02/11/2014 04:07 pm ET Updated Dec 06, 2017

Why the Fuss About Shirley Temple Black

When I heard that Shirley Temple passed away this past Tuesday, I had to wipe away a tear. As most of us who grew up watching her on Sunday afternoon movies, we remembered her with love. My grandmother and I watched every Shirley Temple movie together, Sundays at 1:00, with the family channel on, I'd dance and sing, imitating Shirley's steps up and down the staircase, while my grandmother clapped and made me feel I was that little girl dancing on the screen. So far reaching and international was the charm of Shirley Temple, that when my grandmother lived in Colombia, South America, she dressed my sister in puffy sleeved dresses and combed her hair in ringlets and entered her in a Shirley Temple lookalike contest. She took first place.
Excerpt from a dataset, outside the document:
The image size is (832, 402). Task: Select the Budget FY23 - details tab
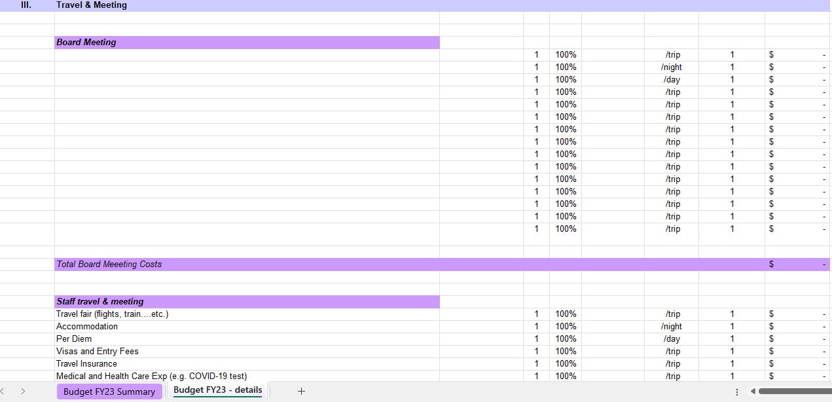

People are posting their favorite Shirley Temple movies online, but for me, it was her role in The Little Princess that was the showcase of her magic on screen. Watching her in her role as Sarah Crewe was akin to being in the movie myself and for the first time I remember crying tears for someone else. When little Sarah Crewe is told her father has died, my grandmother almost had to pick me up off the floor, such was my love for Shirley Temple. I suffered along with Shirley Temple as the cruel headmistress Miss Minchin reduced Sarah Crewe to servant girl and I felt the sting of joyous tears when Sarah's father, Captain Crewe, returns from Africa to reclaim her.

She was America's top box-office draw during the 1930's, outranking Clark Gable, and receiving more fan mail than Greta Garbo. As a child star she was amazing, and to those that say she had lost her draw as she grew up, I suggest they watch The Bachelor and The Bobby-Soxer, where she is beautiful and charming and sizzles like a firecracker alongside Cary Grant. Even with such a magnificent screen career, she emerged graceful from a stagelife that left A-class actors behind. She retired from acting at age twenty-two only to begin the second act of her life in the satisfying role of activist, humanitarian, and diplomat, impacting the world once again and earning the respect of world leaders and colleagues.

To say I wish there were more child stars whose stories grew into lives like Ms. Temple Black's is an understatement. I only wish Miley Cyrus and Lyndsey Lohan a second half to their careers as glorious as Shirley Temple Black.

This Sunday, I plan on a Shirley Temple marathon but it won't be the same without either my grandmother, or Shirley Temple, at my side.